Segment Open

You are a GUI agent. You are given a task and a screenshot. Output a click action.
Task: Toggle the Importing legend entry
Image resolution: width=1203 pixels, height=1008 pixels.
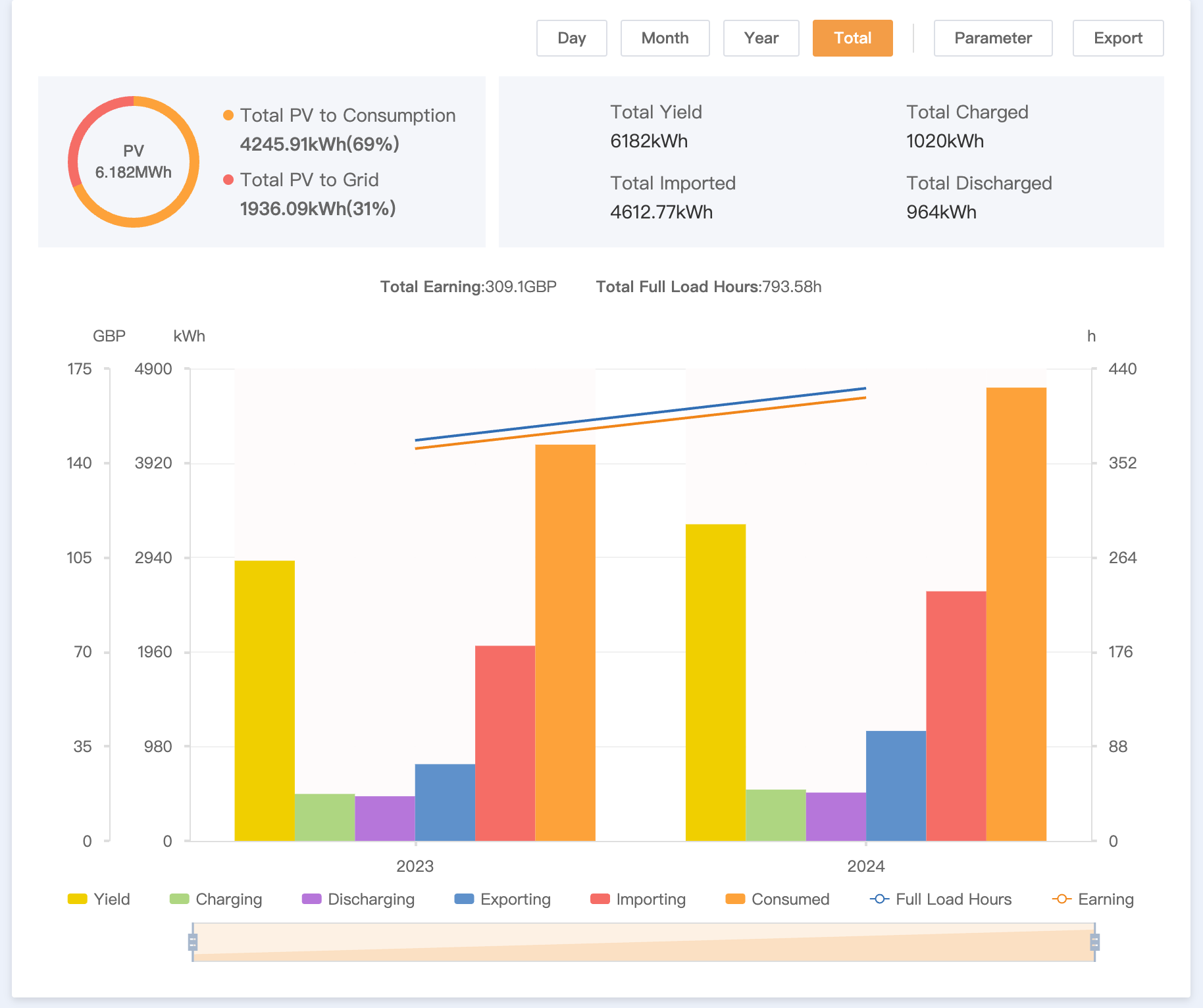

Segment Closed
Segment Open

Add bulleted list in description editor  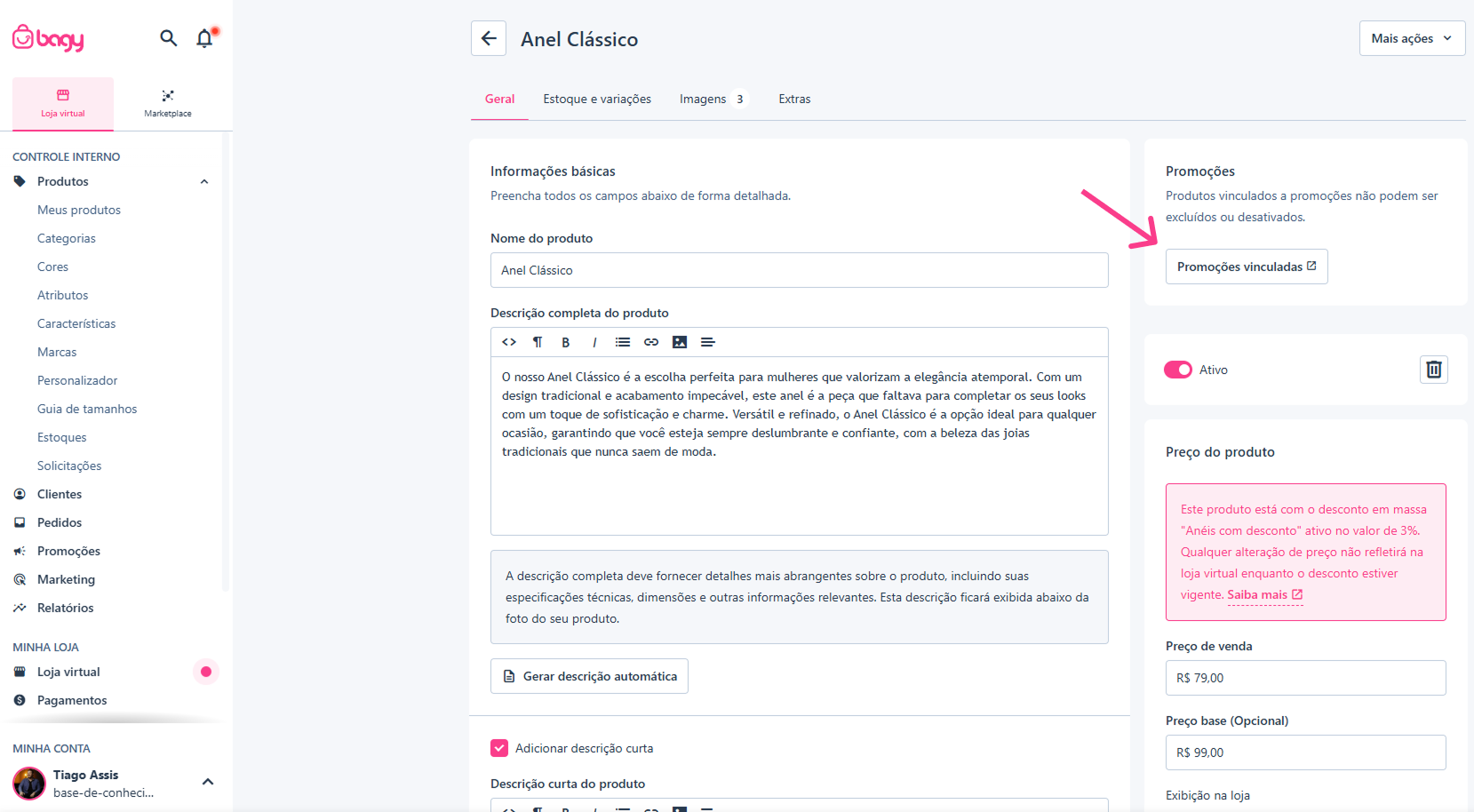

Segment Closed
Segment Open

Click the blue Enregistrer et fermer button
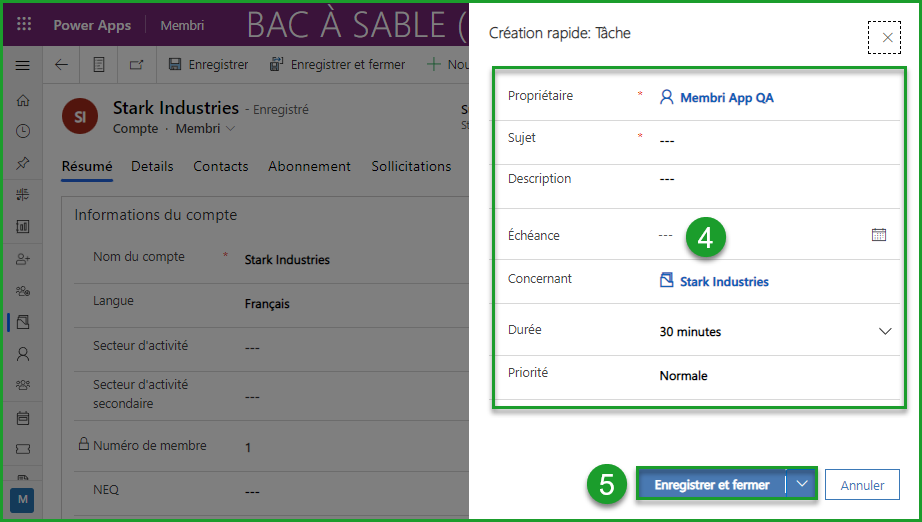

Segment Closed

- _WHAT THE TASK REQUIRES_
As listed above, the lines from the line with "You are a GUI" to the line with "Image resolution: width=1203" are to be echoed exactly, with both ends included and nothing added.

- _ANSWER TO THE EXERCISE_
You are a GUI agent. You are given a task and a screenshot. Output a click action.
Task: Toggle the Importing legend entry
Image resolution: width=1203 pixels, height=1008 pixels.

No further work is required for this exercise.